The House October Surprise Task Force (formally Task Force of the Committee on Foreign Affairs to Investigate Certain Allegations Concerning the Holding of Americans as Hostages by Iran in 1980) was a task force instituted by the United States House of Representatives in 1992 to examine the October Surprise conspiracy theory which theorized that, during the 1980 United States presidential election, the Reagan campaign successfully negotiated with the government of Iran for a solution to the Iran hostage crisis that would not occur until after the election, so as to prevent President Jimmy Carter, Reagan's opponent, from getting an electoral boost. 

Following the publication of the task force report in January 1993, Task Force chairman Rep. Lee H. Hamilton published an editorial in The New York Times in which he summarized the Task Force conclusion as being that "there was virtually no credible evidence to support the accusations."

Background
The House October Surprise Task Force followed investigation of related matters in the Iran-Contra affair by the Tower Commission, in which the October Surprise allegations had already been aired, and rejected. Media investigations of the October Surprise conspiracy theory took off in 1991 following the publication in April of a New York Times editorial by Gary Sick and a PBS Frontline documentary, and there were calls for a Congressional investigation.

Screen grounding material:
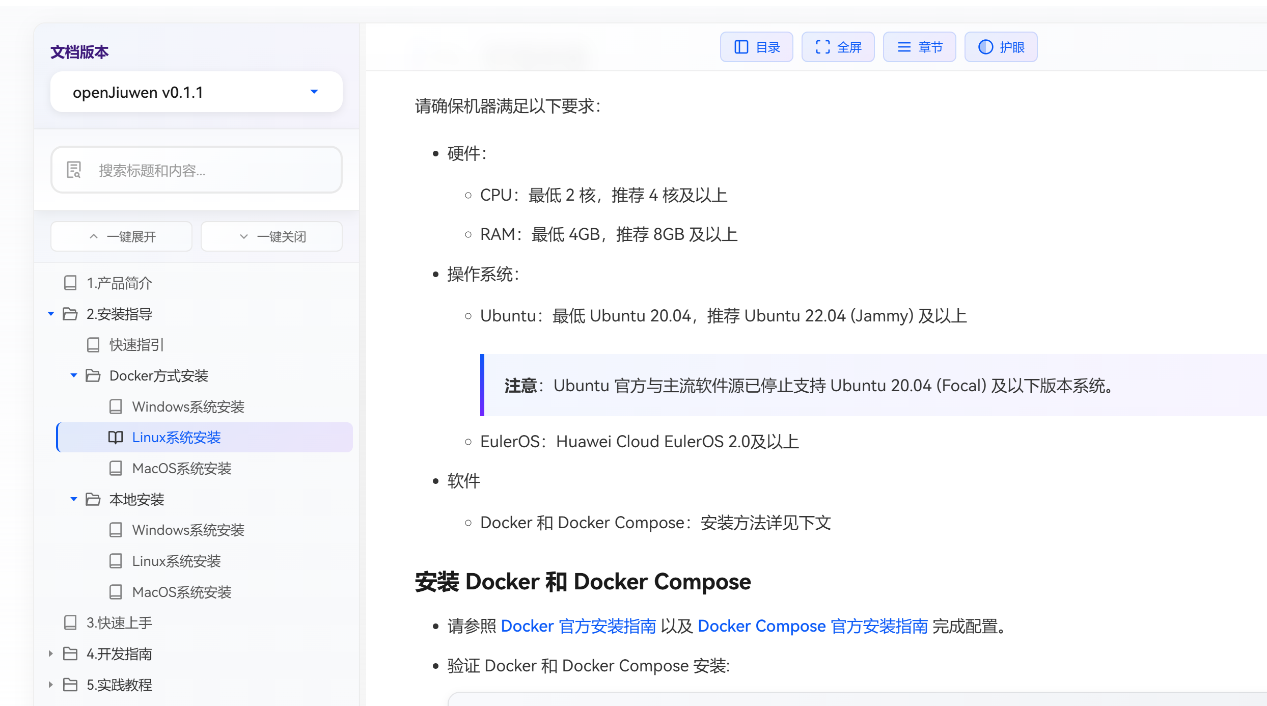The image size is (1267, 706).
Task: Select Windows系统安装 under Docker方式安装
Action: click(188, 406)
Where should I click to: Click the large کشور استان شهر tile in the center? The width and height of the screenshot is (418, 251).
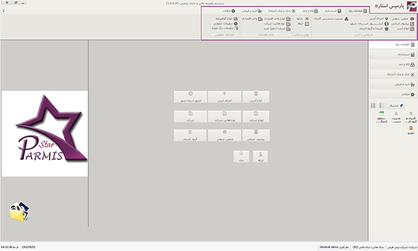pyautogui.click(x=190, y=97)
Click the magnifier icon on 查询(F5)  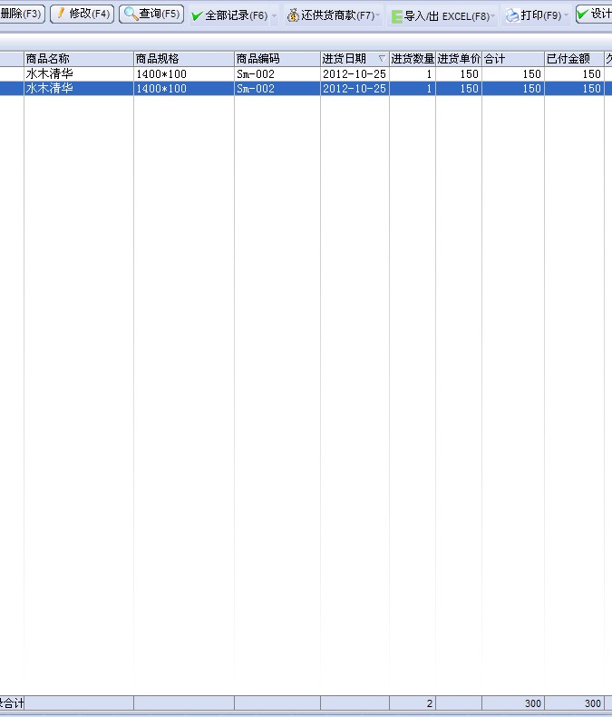tap(131, 15)
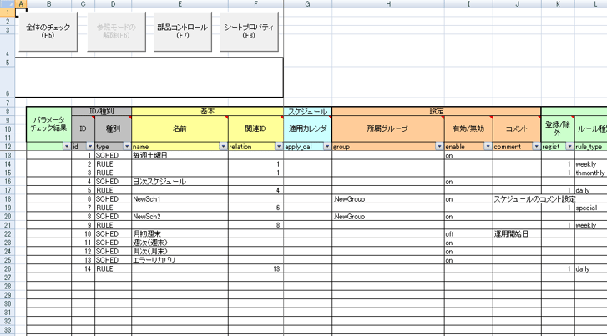Open the group column filter dropdown
Viewport: 607px width, 336px height.
click(x=438, y=146)
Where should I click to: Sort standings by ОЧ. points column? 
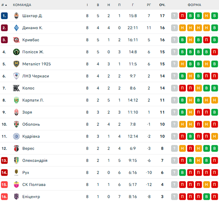(162, 5)
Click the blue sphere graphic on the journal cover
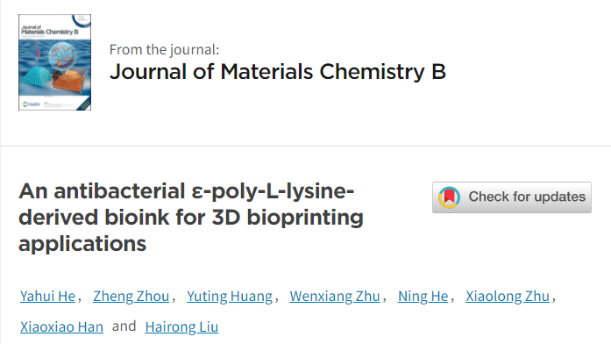This screenshot has height=344, width=611. (61, 54)
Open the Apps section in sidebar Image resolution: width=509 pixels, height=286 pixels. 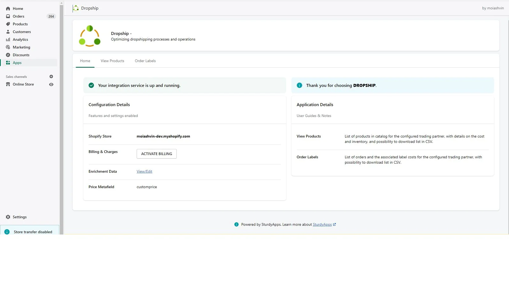17,63
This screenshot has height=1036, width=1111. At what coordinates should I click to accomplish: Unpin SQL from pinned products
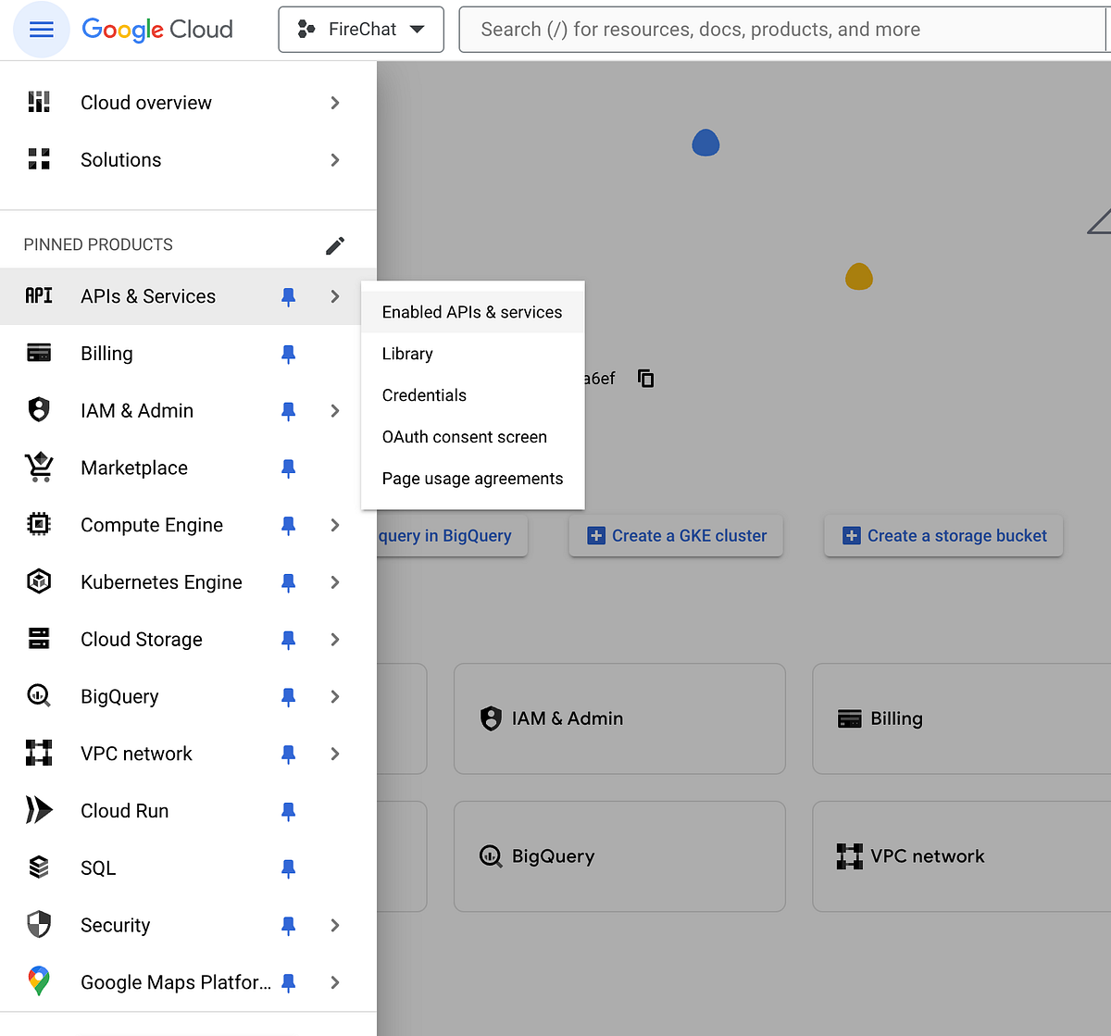pyautogui.click(x=288, y=867)
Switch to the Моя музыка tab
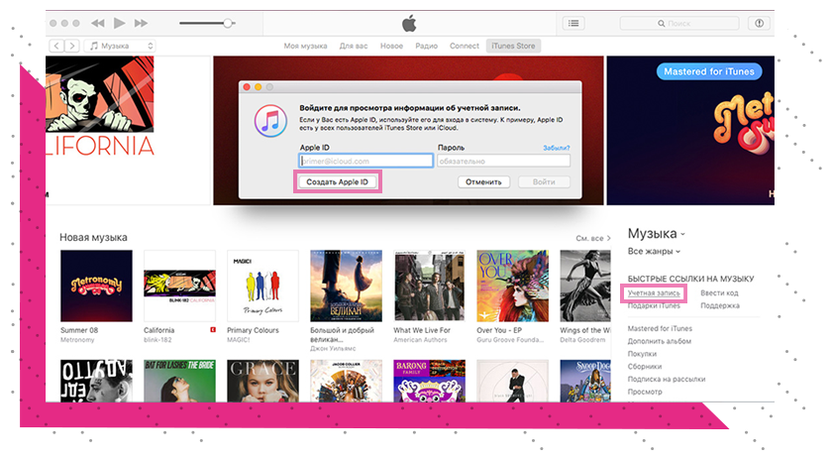This screenshot has height=461, width=832. point(305,46)
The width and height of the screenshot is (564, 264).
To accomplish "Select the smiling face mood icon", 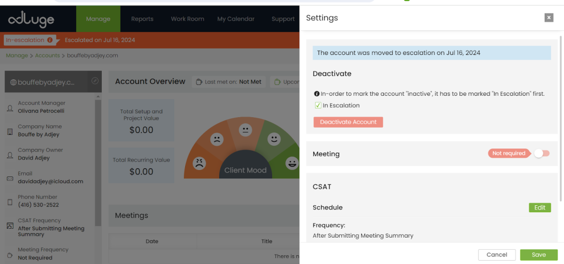I will click(x=274, y=140).
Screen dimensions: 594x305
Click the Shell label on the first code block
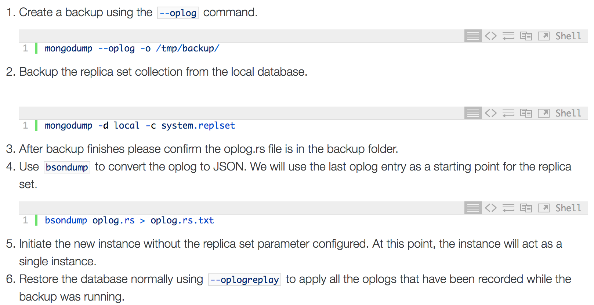click(568, 36)
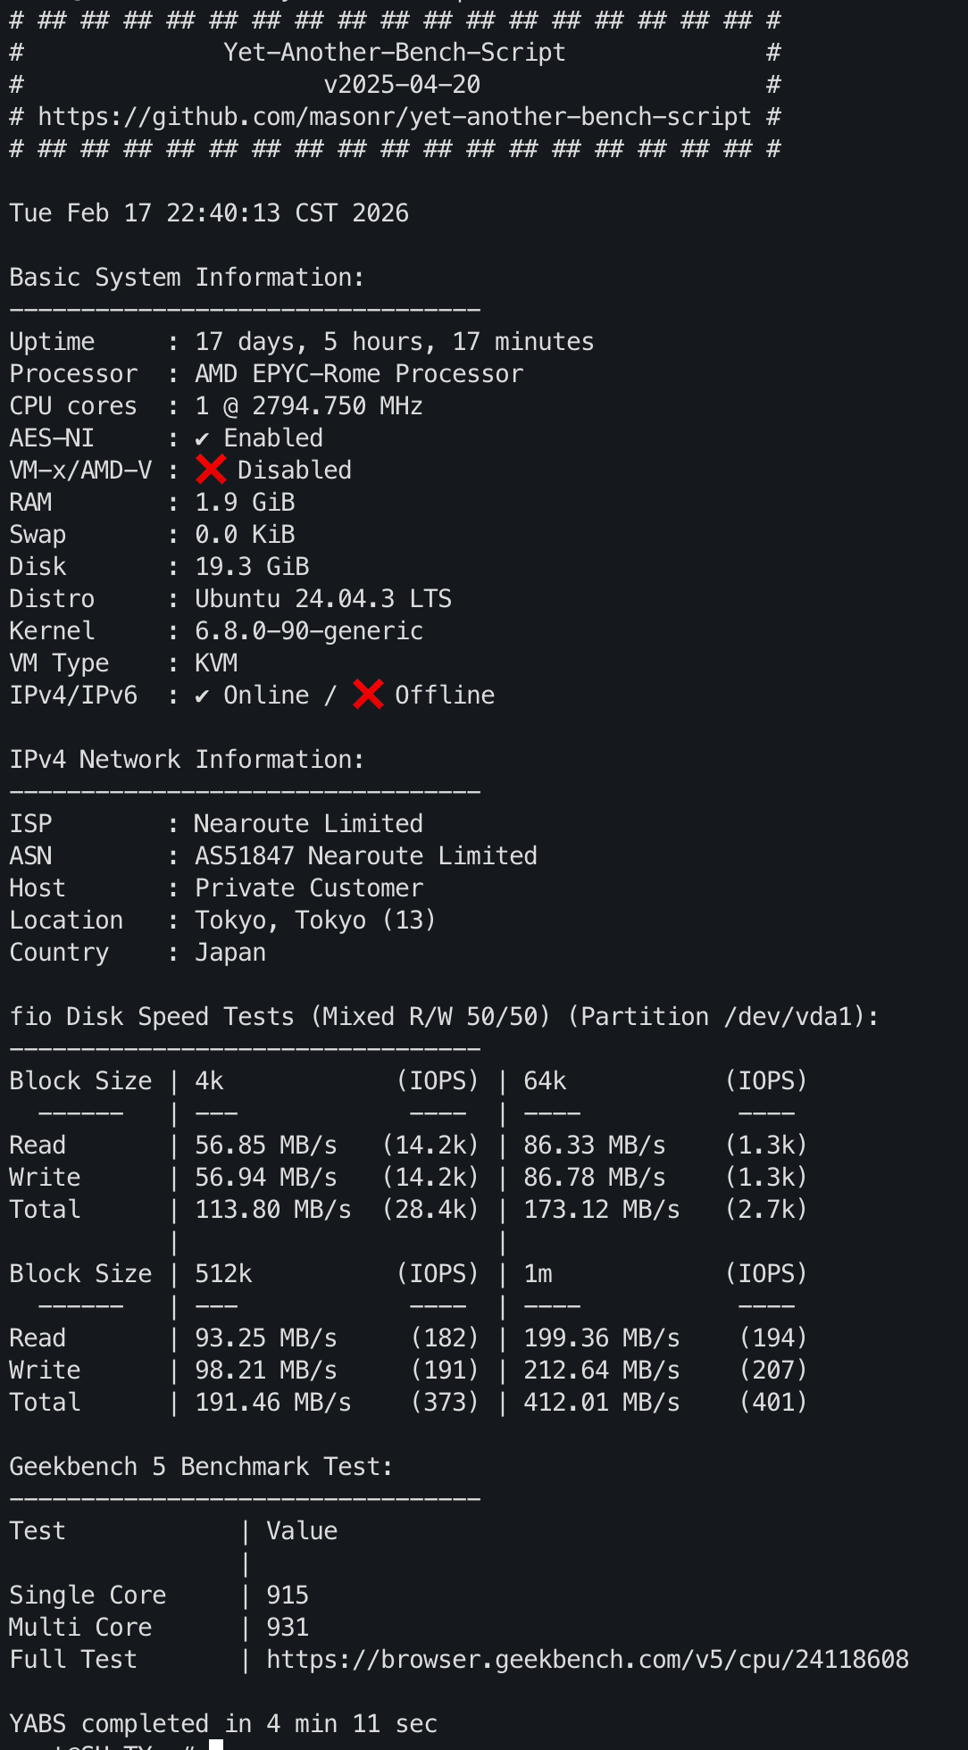Open the Geekbench browser results link
Screen dimensions: 968x1750
[587, 1660]
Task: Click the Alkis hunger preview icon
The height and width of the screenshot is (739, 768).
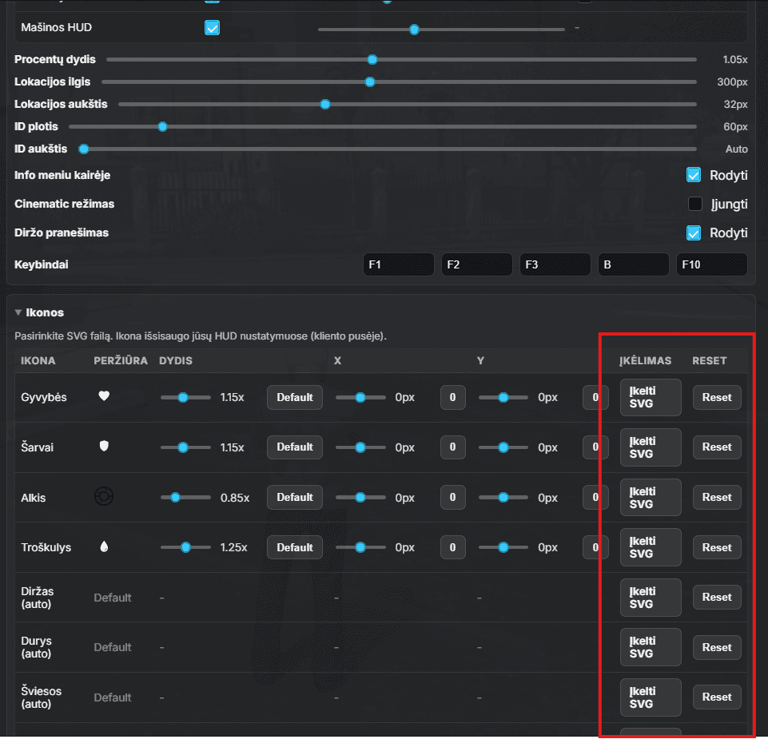Action: 104,497
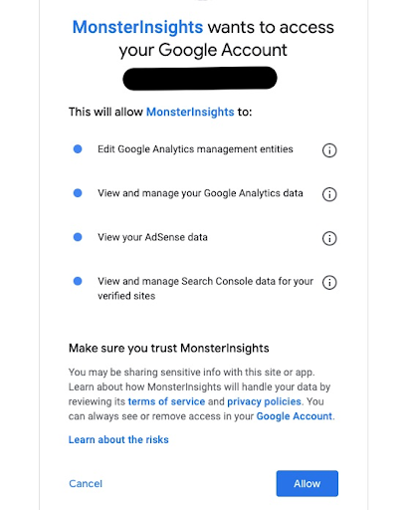
Task: Show info for View your AdSense data
Action: click(x=329, y=238)
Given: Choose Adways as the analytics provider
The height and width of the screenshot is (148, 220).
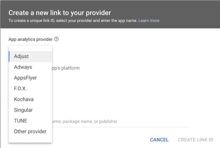Looking at the screenshot, I should point(30,67).
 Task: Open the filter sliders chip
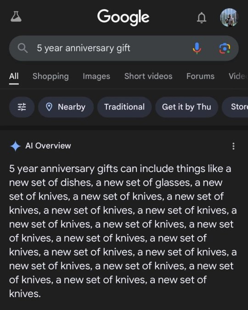click(22, 107)
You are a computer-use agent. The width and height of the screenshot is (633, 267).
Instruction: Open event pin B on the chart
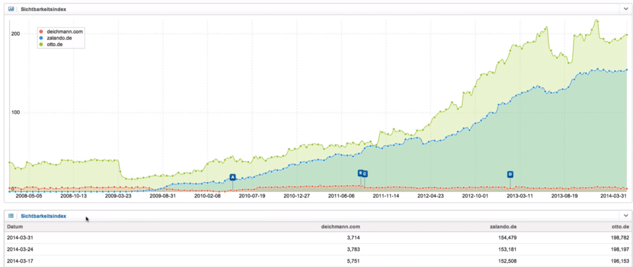pyautogui.click(x=360, y=173)
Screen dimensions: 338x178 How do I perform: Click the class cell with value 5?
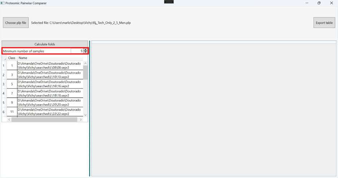coord(12,84)
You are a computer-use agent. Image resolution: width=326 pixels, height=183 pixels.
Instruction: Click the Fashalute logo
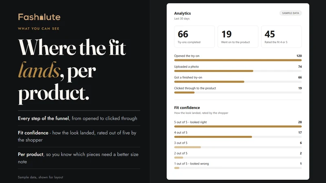39,17
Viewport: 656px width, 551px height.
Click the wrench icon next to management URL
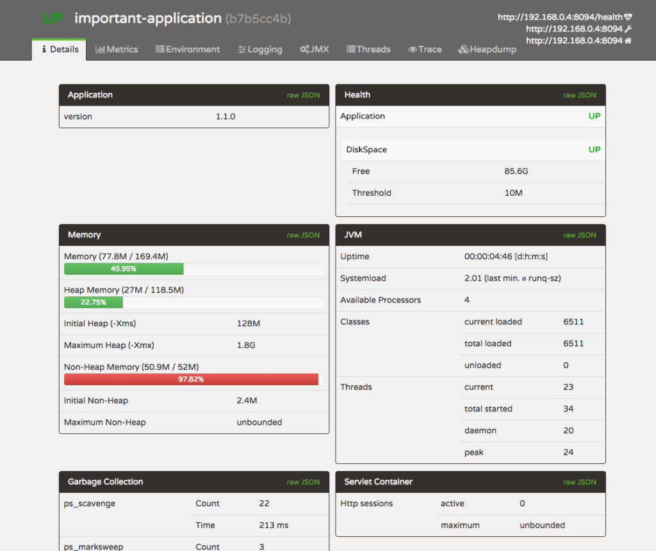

-- TO DO --
Extend the passage about the House October Surprise Task Force with a few more sentences that pick up right after its last line.

-- ANSWER TO THIS PROBLEM --
In October 1991 the Senate's Foreign Relations Committee approved an investigation; but the bill to fund the $600,000 budget was filibustered by Republicans. Some hearings were held by the Senate Foreign Relations Subcommmitte on Near East and South Asian Affairs (then chaired by Terry Sanford) in November 1991, until an unnamed Republican senator, invoking a rarely used rule requiring Senate permission for committees to hold formal hearings, filed an objection, bringing the hearing to a close whilst Gary Sick was testifying. In December 1991 Sanford and Senator James M. Jeffords appointed a special counsel to investigate. This report, published on 19 November 1992, concluded that there was probably no Republican deal to delay hostage release, but that William Casey (Reagan's campaign director) "probably 'conducted informal, clandestine and potentially dangerous efforts' on the campaign's behalf to monitor the hostage situation."

In early February 1992 the House of Representatives voted to launch an investigation, with no Republican support and 34 Democrats opposing. This became the House October Surprise Task Force.

Personnel
The Task Force was run by people with experience with the related Iran-Contra affair. It was chaired by Representative Lee H. Hamilton (D-Ind), who had chaired the House Select Committee to Investigate Covert Arms Transactions with Iran. The Vice-chairman was Representative Henry Hyde (R-Ill), who had been a member of the Committee. The Committee's 1987 report (jointly with a Senate committee, as the Congressional Committees Investigating The Iran-Contra Affair) mentioned the October Surprise in a paragraph-long footnote, noting only that the Reagan campaign said it had rejected approaches from "individuals who claimed to be Iranian intermediaries."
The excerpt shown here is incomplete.